Artificial Intelligence (AI) offers unrivaled potential for innovation. However, risk awareness is a must in order to adopt cybersecurity best practices starting today and leverage the full benefits of this technology. Let’s focus on the immediate steps required 

ChatGPT has shaken the foundations of the AI ecosystem, sparking BigTech players and myriad of multinationals into a frantic frenzy of initiatives and announcements.

Most recently, cybercriminals even began using several versions of ‘DarkGPT’ to step up their cyberattacks. The technology’s dark web developments made the headlines with their expedited execution of cyberattacks in the form of scam emails, fake websites that look real, and malware.

With September behind us, along with the first few exciting weeks, we need to critically assess the challenges posed by cybersecurity before providing the right structured solution.

Analyzing your own organization's response

First and foremost, how does your organization deploy ChatGPT and other large language models (LLMs)? Given the spike in uptake, many of your employees probably use these technologies already. The key is to understand types of use and closely observe the related risks.

We reviewed a number of use cases, ranging from least consequential (e.g., content translation) to near-catastrophic (e.g., client file exchange for analytical purposes), not to mention instances of handling by software developer teams.

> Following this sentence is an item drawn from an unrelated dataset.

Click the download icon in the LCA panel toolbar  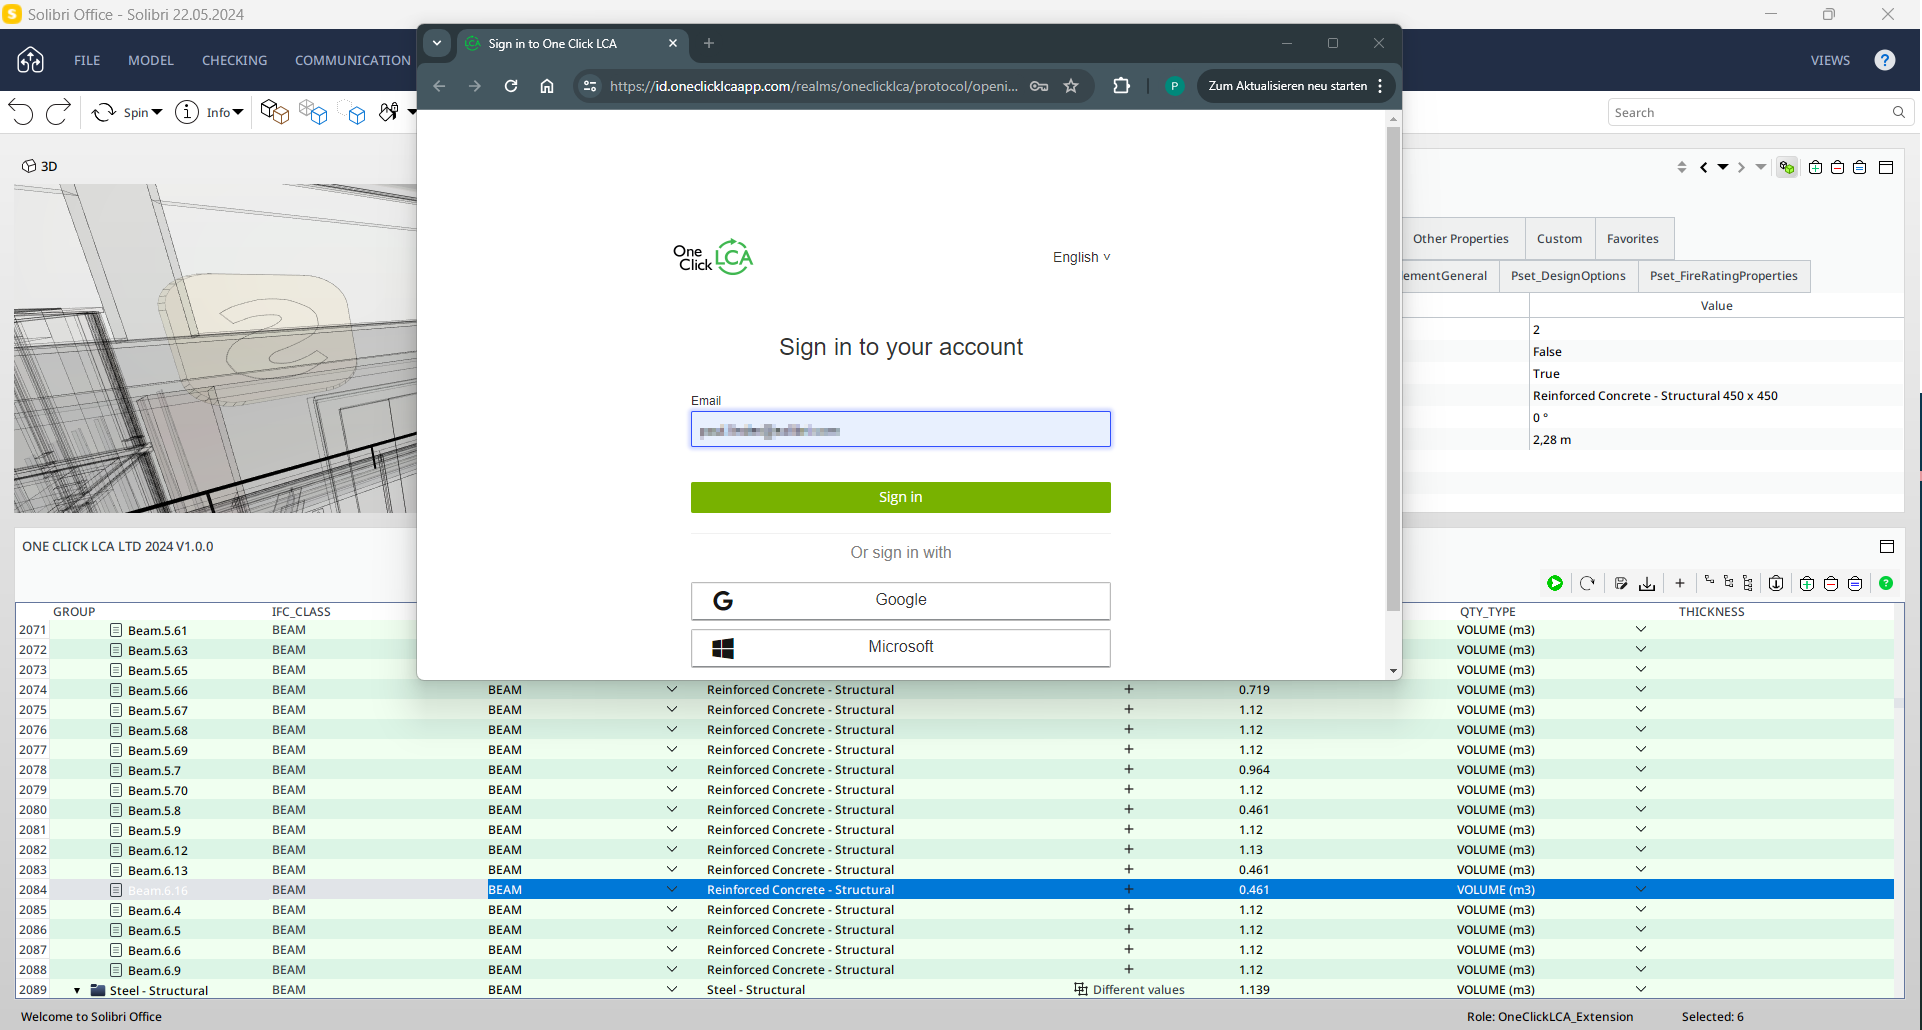pyautogui.click(x=1647, y=583)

One of your top priorities is to guarantee risk awareness among all your employees whenever they send internal, confidential and personal data. The most developed structures will determine use cases for users as well as standardize a framework for action. Practical solutions are emerging, designed to supervise use through risk mitigation. A case in point is the recently launched Bing Chat Enterprise which claims to power the capabilities of Microsoft’s chatbot while protecting confidential company data. Depending on your situation, the roll-out of this service with internal communication can certainly reduce risks while encouraging access to innovation.

Championing trust and cybersecurity in your AI workflow

Nonetheless, the above strategy hides the bigger picture. Organizations are accelerating their AI initiatives, with some geared towards a specific task force and others intended for the company as a whole. Each project taps into a different model, handling different sets of data and targeting different audiences. Simply put, no all-purpose solution exists. For cybersecurity managers, the challenge ahead lies in conducting risk analyses that identify the need for supervision with the implementation of cybersecurity management.

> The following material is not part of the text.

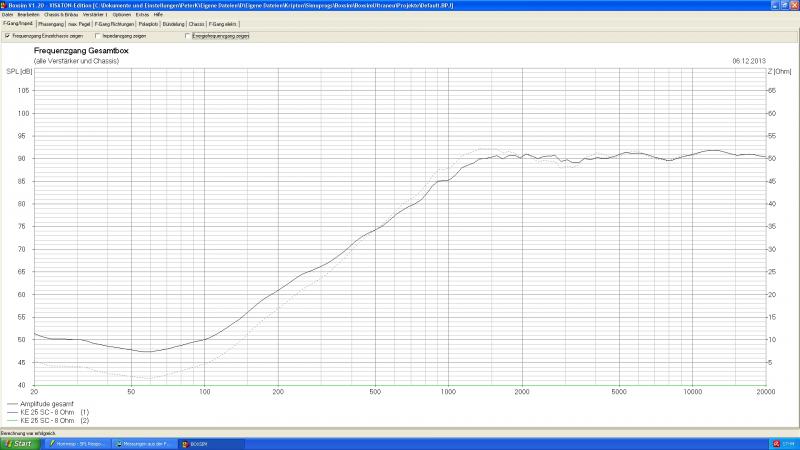800x450 pixels.
Task: Open the Bearbeiten menu
Action: tap(26, 15)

Large corporations often have long-established methods, but these need repurposing to become more AI-friendly: Which data is used for training? What model is deployed? How much do we trust the model and find it reliable? What’s the intended goal? Will it automate decision-making? How about its exposure to risks? Does the model require third-party use or hosting? How will my model resist AI attacks such as poisoning, inference and evasion. By asking a few basic questions, you can categorize initiatives and prioritize those which are high-risk. 

Evidently, this cybersecurity management implements tried-and-tested measures (secure infrastructure, data filtering, input/output restrictions) and is supported by new AI-specific techniques including adversarial reinforcement (training the model to recognize a cyberattack made by AI). To date, a cluster of startups have addressed this issue, introducing a range of alternative applications. 

Such solutions include measures to encrypt models and securely entrust them to third parties (e.g., Skyld, Zama and Cosmian) in addition to AI Security Operations Centers (SOCs), such as Cranium, which detect discrepancies in model responses and datasets to pinpoint poisoning attacks. We were fortunate to tackle these issues at length thanks to our involvement in drafting the Securing Machine Learning Algorithms report for the European Union Agency for Cybersecurity (ENISA) which outlines the main actionable security controls.

All the above measures need to be immediately discussed and assessed to avoid problems further down the line before they can be included in traditional risk analysis methodology as part of tomorrow’s cybersecurity management. The future is fast-moving, both in terms of use and regulation, against a background of discussions in Europe centered on the AI Act and initiatives led in the United States. The latter include the National Institute of Standards and Technology (NIST) AI Framework and the White House’s attempts to regulate the AI industry.

Successfully applying these innovations to cybersecurity

Lastly, remember that your cybersecurity teams can also benefit from the innovations driven by apps such as ChatGPT. The most enhanced innovations seek to test particular use cases. For instance, this involves streamlining access to security policies by querying them in natural language, verifying contractual details in third-party relationships and classifying documentation.

It goes without saying that each and every one of us expects to be able to upgrade information system (IS) detection and monitoring systems so as to keep pace with AI, maximize automation and ‘upskill’ our existing teams. Although much of what is said in today’s market still leaves a lot to be desired, the stakes are extremely high and cybersecurity teams must pay close attention.

In the years ahead, AI will markedly change the cybersecurity landscape. It presents us with a golden opportunity, which we must grasp, securely, starting today! The time is now!